Nowadays the implementation of Natural Language Processing applications - such as translators, document summarization or even
biological sequence analysis - has become strictly related to the
well-know Transformer deep learning model architecture.
This
design has been repeatedly confirmed as the standard approach,
which should be always kept in mind when dealing with a certain
class of tasks; despite its huge potential in the aforementioned cases
the applications of Transformers is not to be thought only limited
to NLP as it may be exploited in the domain of Computer Vision as
well.
Indeed a quite recent paper titled "An image is worth 16x16 words"

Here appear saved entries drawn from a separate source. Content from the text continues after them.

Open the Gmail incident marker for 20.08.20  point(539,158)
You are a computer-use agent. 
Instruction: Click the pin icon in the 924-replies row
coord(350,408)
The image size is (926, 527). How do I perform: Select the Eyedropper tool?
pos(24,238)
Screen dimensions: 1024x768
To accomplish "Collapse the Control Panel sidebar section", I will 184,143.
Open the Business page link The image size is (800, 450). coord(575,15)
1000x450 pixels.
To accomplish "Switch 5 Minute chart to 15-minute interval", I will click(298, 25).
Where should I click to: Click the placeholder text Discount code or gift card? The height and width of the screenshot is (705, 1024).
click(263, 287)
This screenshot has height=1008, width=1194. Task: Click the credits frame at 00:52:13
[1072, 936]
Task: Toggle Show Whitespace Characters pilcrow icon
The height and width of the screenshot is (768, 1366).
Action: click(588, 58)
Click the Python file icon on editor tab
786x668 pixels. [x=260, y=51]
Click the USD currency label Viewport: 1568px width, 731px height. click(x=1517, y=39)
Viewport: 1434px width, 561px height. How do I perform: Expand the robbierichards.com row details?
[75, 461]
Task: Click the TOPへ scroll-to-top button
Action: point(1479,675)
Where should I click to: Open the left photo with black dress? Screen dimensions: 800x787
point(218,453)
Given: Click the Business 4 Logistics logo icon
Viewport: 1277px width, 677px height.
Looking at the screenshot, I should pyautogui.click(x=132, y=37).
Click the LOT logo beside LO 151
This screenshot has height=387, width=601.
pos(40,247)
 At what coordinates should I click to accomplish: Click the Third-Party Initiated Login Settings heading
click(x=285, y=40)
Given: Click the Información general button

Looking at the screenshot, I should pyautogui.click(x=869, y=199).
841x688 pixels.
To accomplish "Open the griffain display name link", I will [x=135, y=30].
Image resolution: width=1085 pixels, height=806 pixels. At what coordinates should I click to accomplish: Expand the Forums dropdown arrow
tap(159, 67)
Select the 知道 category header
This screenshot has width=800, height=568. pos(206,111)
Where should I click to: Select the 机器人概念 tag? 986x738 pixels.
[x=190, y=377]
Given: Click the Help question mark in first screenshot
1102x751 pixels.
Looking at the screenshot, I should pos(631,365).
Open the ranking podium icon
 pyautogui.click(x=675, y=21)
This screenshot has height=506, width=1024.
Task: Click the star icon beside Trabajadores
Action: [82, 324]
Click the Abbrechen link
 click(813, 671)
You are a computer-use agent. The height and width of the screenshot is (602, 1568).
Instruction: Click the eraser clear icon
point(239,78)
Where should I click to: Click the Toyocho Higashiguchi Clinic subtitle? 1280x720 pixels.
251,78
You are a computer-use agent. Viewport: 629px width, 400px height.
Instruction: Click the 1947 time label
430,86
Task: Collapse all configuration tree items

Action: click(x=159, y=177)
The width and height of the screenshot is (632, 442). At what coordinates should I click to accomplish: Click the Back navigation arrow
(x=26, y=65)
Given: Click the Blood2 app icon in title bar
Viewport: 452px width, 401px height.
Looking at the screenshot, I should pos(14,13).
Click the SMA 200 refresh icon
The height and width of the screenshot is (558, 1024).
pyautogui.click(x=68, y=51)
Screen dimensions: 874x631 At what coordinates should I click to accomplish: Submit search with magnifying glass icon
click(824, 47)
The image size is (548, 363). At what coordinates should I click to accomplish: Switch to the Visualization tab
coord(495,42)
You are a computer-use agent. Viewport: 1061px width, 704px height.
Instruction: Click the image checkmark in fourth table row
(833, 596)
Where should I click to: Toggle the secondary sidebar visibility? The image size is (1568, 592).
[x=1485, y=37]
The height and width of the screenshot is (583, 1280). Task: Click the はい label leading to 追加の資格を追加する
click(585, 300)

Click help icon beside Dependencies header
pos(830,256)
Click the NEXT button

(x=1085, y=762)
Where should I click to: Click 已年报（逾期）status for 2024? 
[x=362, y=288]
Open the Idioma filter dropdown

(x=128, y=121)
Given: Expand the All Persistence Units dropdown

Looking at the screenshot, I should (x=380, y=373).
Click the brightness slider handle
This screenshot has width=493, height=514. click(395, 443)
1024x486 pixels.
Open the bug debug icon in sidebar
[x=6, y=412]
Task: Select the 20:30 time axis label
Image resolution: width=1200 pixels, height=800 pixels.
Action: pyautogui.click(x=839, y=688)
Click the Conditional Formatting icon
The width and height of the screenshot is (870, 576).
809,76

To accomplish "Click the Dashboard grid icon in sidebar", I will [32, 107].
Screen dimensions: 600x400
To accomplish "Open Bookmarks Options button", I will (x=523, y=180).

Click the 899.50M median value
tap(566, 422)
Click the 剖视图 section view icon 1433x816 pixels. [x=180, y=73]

further investigates the versatility of the architecture by proposing the Vision Transformer model.
When trained on large datasets
and then transferred to multiple average image recognition benchmarks (ImageNet, CIFAR-100, VTAB, etc.), this model is capable
of surpassingly dealing with image recognition and also handling
the competition against the leading edge convolutional neural networks. Another merit of the Vision Transformer is that of being
essentially cheap to train.
Although a Transformer does not exploit
the typically used image-specific inductive biases it should be noted
that it might implement its own ways to take them into account.
What we propose here is a model designed for medical images classification which is made by two parts: a Vision Transformer and a
convolutional classificator.
The model we propose here is a model made by two
parts. The first part is a Vision Transformer based model that will
be used for the generation of attention maps through the so-called
mechanism of attention rollout.
The second part is a 2D classificator that takes as input the very same concatenation of patches used
in the previous part but this time the input is concatenated with
the attention maps generated for that input by the ViT. The dataset
we use is the CT lung, and the patches feed into the ViT are a set
of 9 consecutive slices of a CT scan arranged in a 3x3 grid.
The
aim of the model is to classify the scans containing a tumor mass
depending on whether they are of genomic nature (binary classification).